W wieku 90 lat zmarł Ludwik Bogacz, wielki, skromny człowiek.
Śp. Ludwik Bogacz urodził się w 1930 roku w Ocicach, w rodzinie ogromnie zasłużonej dla walk o niepodległość Polski. Po ukończeniu szkoły podstawowej, naukę kontynuował w Państwowym Gimnazjum i Liceum im. Hetmana Jana Tarnowskiego, gdzie zetknął się z profesor Heleną Zaleską i gdzie wstąpił do powstałego Młodzieżowego Ruchu Oporu.
- Organizacja wyłoniła się z konspiracyjnej Młodzieżowej Grupy Pomocniczej, zawiązanej na przełomie lat 1944 i 1945 w porozumieniu z Armią Krajową. Na jej bazie w 1948 r. uczniowie tarnobrzeskiego gimnazjum utworzyli tajną organizację antykomunistyczną, częściowo o charakterze zbrojnym. MRO powstała na fali nastrojów i poglądów ówczesnego społeczeństwa wrogo nastawionego do komunistycznej władzy. Niebagatelną rolę odegrali także pedagodzy nauczający w szkole, cieszący się wśród uczniów ogromnym szacunkiem i autorytetem. Ogromne znaczenie odegrał także wciąż jeszcze żywy duch przedwojennego patriotyzmu oraz etos AK. W przypadku zaś pana Ludwika przemożny wpływ miała postawa jego starszego o kilkanaście lat brata Kazimierza ps. „Bławat”, niemal legendy miejscowych struktur AK, członka organizacji Wolność i Niezawisłość. Był on dla młodszego brata wzorem do naśladowania. I myślę, że to był jeden z głównych powodów decyzji Ludwiga Bogacza o przystąpieniu do MRO. I niestety zapłacił za to bardzo wysoką cenę - wspomina śp. Ludwika Bogacza dr hab. Tadeusz Zych, były prezes Koła ŚZŻAK w Tarnobrzegu.

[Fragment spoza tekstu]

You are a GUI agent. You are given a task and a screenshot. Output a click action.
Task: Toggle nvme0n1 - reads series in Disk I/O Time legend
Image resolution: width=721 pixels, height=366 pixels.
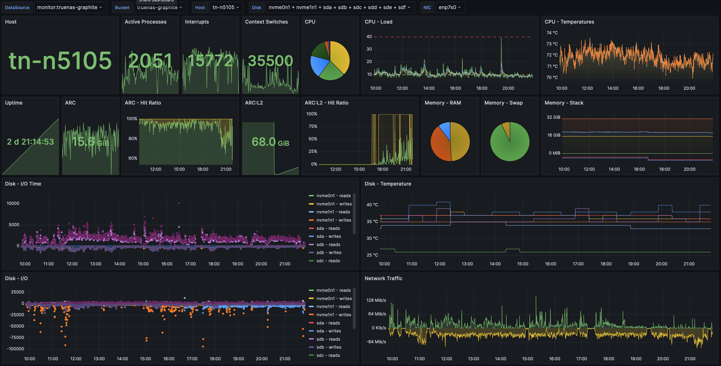click(x=333, y=196)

Aresztowany jesienią 1949 został aresztowany w wyniku zdrady, jaka zaszła w szeregach organizacji. W 1950 roku odbył się pokazowy proces członków MRO, podczas którego zapadły bardzo ciężkie wyroki. Żyjący jeszcze przywódca organizacji Kazimierz Warchoł-Wilewski, podobnie jak Edward Busz i profesor Helena Zaleska zostali skazami na kilkanaście lat więzienia. Ludwik Bogacz otrzymał wyrok 2 lat więzienia. Przesiedział najpierw w Przemyślu, następnie najdłużej w osławionych Wronkach, a na koniec w Świdnicy. Po odbyciu kary, w 1951 roku, kiedy powrócił do Tarnobrzega, władza o nim nie zapomniała i wcieliła do wojska do najbardziej represyjnych oddziałów czyli do Wojskowych Batalionów Pracy i skierowany do przymusowej pracy w kopalni węgla w Katowicach. Do odwilży w 1956 roku był cały czas inwigilowany, podobnie jak cała jego rodzina.
- Decyzja o przystąpieniu do MRO na kilka miesięcy przed maturą zaważyła na całym jego życiu. Niewątpliwie jego losy mogłyby się potoczyć zupełnie inaczej. Miałem szczęście wielokrotnie z nim rozmawiać i zawsze podkreślał, że nie żałuje swojej decyzji, postąpił bowiem tak, jak powinien to uczynić każdy Polak. Gdyby dane mu było jeszcze raz wybierać, zrobiłby dokładnie to samo. Po 1989 roku bardzo mocno zaangażował się w działalność Światowego Związku Żołnierzy Armii Krajowej. Przez wiele lat był członkiem zarządu okręgu, a potem zarządu miejskiego. Dożył wielkiej chwili, kiedy na wniosek ŚZŻAK władze miasta Tarnobrzega i rada miejska zgodziły się nadać rondu przed wiaduktem imię Młodzieżowego Ruchu Oporu. Uczestniczył w tych uroczystościach, odsłaniając tablicę z nazwą. Później uczestniczył w Muzeum Historycznym Miasta Tarnobrzega w spotkaniu rodzin członków MRO, na które przyjechała z zagranicy także córka prof. Zaleskiej - wspomina Tadeusz Zych. - Umierał w przekonaniu, że spełnił swój obywatelski obowiązek, a także ze świadomością, że z obywatela drugiej kategorii w latach PRL, został doceniony i stał się bohaterem.